The point is that there are no rules (besides those associated with the transaction) associated with message batching in BizTalk Server. Batching is simply an implementation-specific way for the adapter to chunk messages into and out of BizTalk Server.

An adapter can batch messages from multiple smaller batches that BizTalk Server has given it into a larger batch for the response to BizTalk Server. This might be a significant optimization in transactional adapters that are dealing with large numbers of very small messages. It minimizes the "total number of transactions per message" ratio.

Typically BizTalk Server produces send-side batches of between 5 and 10 messages. If these are very small messages, an adapter might batch up to 100 messages or more before it submits a transactional batch of deletes back to BizTalk Server. An optimization like this is not easy to implement; you must make sure that messages never get stuck in the adapter memory, waiting endlessly for some threshold to be met.
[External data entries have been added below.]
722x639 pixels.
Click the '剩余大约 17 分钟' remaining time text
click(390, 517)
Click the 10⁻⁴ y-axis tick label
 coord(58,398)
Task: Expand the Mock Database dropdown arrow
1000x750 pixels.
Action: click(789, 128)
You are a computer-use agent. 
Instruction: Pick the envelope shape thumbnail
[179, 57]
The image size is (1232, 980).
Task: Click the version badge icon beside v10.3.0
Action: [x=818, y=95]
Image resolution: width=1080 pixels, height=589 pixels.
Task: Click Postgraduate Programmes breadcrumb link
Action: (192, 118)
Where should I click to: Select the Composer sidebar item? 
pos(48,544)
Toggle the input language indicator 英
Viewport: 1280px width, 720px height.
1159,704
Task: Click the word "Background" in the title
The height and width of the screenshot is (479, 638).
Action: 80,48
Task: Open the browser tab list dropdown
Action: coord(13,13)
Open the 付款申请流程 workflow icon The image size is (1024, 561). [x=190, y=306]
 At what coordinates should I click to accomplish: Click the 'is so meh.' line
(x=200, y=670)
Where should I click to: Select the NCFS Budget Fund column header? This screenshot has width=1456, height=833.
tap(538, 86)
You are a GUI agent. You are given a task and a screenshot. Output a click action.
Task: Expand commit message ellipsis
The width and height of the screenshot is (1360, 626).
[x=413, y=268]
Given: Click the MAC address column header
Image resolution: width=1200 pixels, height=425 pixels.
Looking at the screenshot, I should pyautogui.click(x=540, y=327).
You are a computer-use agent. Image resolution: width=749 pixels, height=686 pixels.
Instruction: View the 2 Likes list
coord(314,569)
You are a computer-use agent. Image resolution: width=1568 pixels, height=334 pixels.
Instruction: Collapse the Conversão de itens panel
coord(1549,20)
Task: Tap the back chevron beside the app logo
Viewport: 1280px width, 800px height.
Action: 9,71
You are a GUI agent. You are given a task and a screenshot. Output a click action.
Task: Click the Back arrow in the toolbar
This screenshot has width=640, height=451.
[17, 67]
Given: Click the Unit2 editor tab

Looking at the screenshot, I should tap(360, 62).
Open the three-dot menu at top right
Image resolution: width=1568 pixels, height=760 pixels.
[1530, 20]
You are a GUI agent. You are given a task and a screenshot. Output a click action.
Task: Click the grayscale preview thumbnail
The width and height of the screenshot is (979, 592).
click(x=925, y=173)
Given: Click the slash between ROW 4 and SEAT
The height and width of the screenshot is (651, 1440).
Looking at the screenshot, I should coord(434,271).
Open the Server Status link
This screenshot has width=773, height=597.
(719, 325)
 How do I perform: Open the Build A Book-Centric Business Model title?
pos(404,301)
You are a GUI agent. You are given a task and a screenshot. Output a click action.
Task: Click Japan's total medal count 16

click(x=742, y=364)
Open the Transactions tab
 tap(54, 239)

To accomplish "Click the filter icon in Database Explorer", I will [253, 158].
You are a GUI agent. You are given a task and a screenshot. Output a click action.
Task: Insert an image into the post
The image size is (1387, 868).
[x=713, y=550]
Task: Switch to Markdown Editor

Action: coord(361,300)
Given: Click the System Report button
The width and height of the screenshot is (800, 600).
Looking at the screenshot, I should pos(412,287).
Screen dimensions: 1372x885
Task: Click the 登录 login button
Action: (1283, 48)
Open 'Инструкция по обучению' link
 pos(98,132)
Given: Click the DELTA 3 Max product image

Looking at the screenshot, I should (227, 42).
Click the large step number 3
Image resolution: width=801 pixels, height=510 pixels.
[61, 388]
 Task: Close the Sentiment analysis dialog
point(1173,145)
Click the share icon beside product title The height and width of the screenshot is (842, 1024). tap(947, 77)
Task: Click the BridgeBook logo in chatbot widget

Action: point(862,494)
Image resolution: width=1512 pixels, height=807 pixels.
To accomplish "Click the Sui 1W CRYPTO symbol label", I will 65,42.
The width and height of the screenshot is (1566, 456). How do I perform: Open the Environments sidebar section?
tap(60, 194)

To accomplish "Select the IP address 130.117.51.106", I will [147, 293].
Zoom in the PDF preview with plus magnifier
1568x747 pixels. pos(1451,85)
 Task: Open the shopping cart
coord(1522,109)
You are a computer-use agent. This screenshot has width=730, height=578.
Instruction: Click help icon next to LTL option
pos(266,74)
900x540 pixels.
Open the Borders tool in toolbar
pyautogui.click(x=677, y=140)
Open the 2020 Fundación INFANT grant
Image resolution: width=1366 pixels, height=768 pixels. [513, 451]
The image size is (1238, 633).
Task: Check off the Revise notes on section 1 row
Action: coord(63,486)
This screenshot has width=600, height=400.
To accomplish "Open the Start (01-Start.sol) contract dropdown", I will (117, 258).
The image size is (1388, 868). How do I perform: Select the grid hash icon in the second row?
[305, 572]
The significance of batching can be seen in the performance numbers for BizTalk Server for the high-throughput adapters like MQSeries. In these adapters, messages are received at least twice as often as they are sent. By default the receive adapter uses batches of 100 messages and the send adapter uses the default BizTalk Server batch it is given.

Transactional Batches

When you write an adapter that creates a transaction object and hands it to BizTalk Server, you are accepting responsibility for writing code that does the following:

  • Decides the final outcome of the batch operation: to either commit or end the transaction. This may depend upon other transactional branches within the scope of this one transaction that are not BizTalk Server dependent, such as writing to an Message Queuing (MSMQ) queue or a transactional database operation.

  • Informs BizTalk Server of the final outcome by calling the IBTDTCCommitConfirm.DTCCommitConfirm method. Returning true indicates a successful commit of the transaction; returning false signifies failure and rollback of the transaction.

    The adapter must inform BizTalk Server about the final outcome of the transaction to maintain its internal tracking data. The adapter informs BizTalk Server of the outcome by calling DTCCommitConfirm. If the adapter does not do this, a significant memory leak occurs and the MSDTC transaction could time out and fail despite its operations completing successfully.